I have a problem that i need to be helped with. Am trying to upload multiple images using one form and storing the images and thumbnails in their respective directories with the image names being stored in mysql database as image1, image2, image3 e.t.c but in the one table entry. My problem is that when i try to store the image names in the database the form inputs three table entries instead of one.
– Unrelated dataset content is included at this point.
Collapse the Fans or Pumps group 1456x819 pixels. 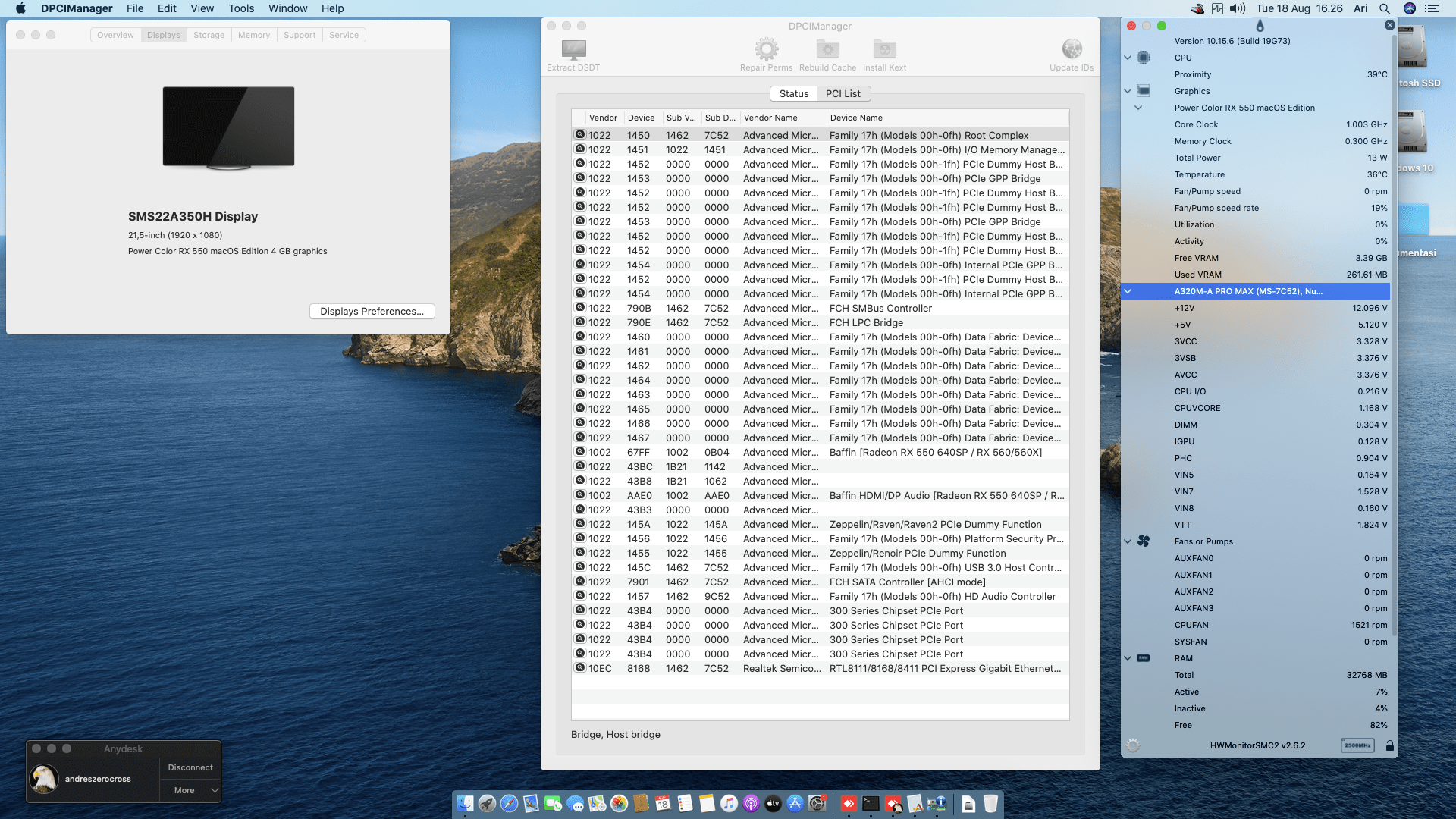coord(1128,541)
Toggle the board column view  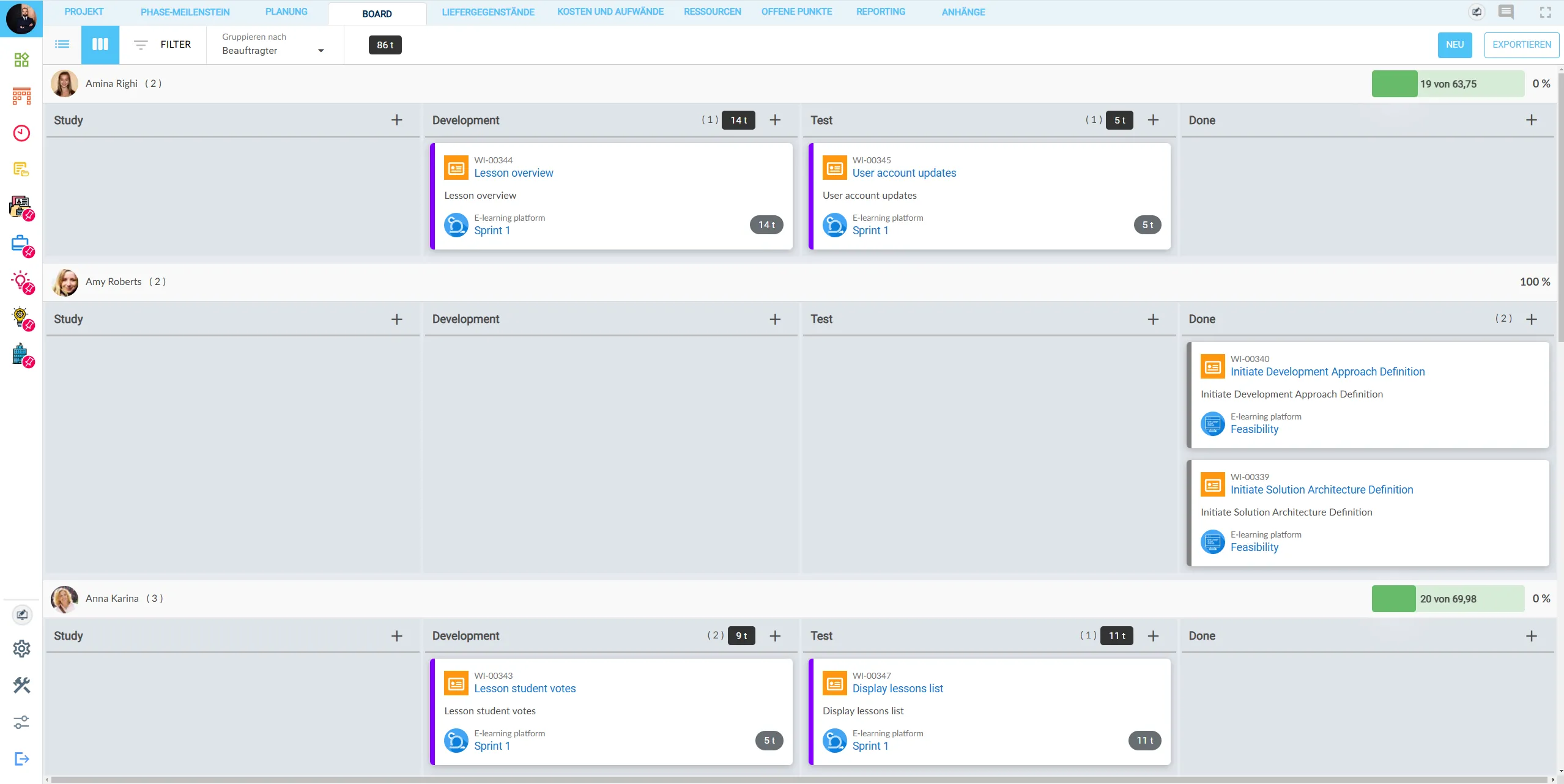(100, 44)
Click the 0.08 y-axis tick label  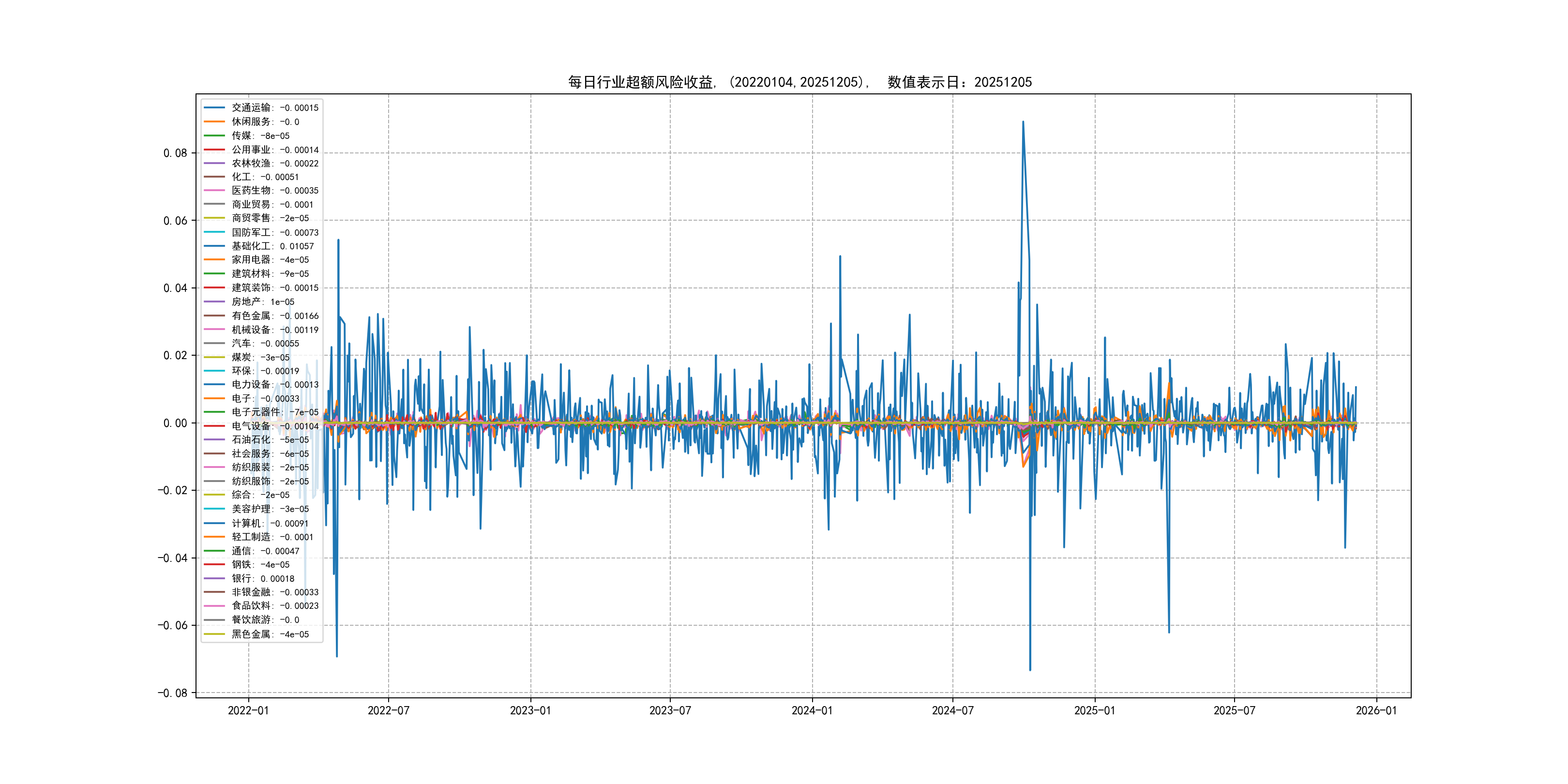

My code is as follows :

[codes] <?
$max_no_img=3; // Maximum number of images value to be set here
echo "<form method=post action=car.php enctype='multipart/form-data'>";
echo "<table border='0' width='400' cellspacing='0' cellpadding='0' align=center>";
for($i=1; $i<=$max_no_img; $i++){
echo "<tr><td>Images $i</td><td>
<input type=file name='userfile[]' class='bginput'></td></tr>";
}
echo "<tr><td colspan=2 align=center><input type=submit value='Add Image'></td></tr>";

echo "</form> </table>";

?>[codes]

car.php
[codes]
<?php

$username = "";
$password = "";
$database = "";
$hostname = "";

mysql_connect($hostname,$username,$password);
mysql_select_db($database) or die( "Unable to select database");

function findexts ($filename)
{
$filename = strtolower($filename) ;
$exts = split("[/\\.]", $filename) ;
$n = count($exts)-1;
$exts = $exts[$n];
return $exts;
}



for($i=0; $i < 3; $i++)
{

$ext = findexts ($_FILES['userfile']['name'][$i]) ;
$ran = rand () ;
$ran2 = $ran.".";
$add = "upload/";
$add = $add . $ran2.$ext;
$image[$i] = $ran2.$ext ;
move_uploaded_file($_FILES['userfile']['tmp_name'][$i], $add);
$new_id = $image[$i]++;
$pic =$new_id++;

$query = "INSERT INTO table (image_name1,image_name2,image_name3)". "VALUES ('$ran.$ext','$new_id','$pic')";

mysql_query($query) or die('Database Query Error!');
}
echo "Successfully uploaded the image";



exit;

?>[codes]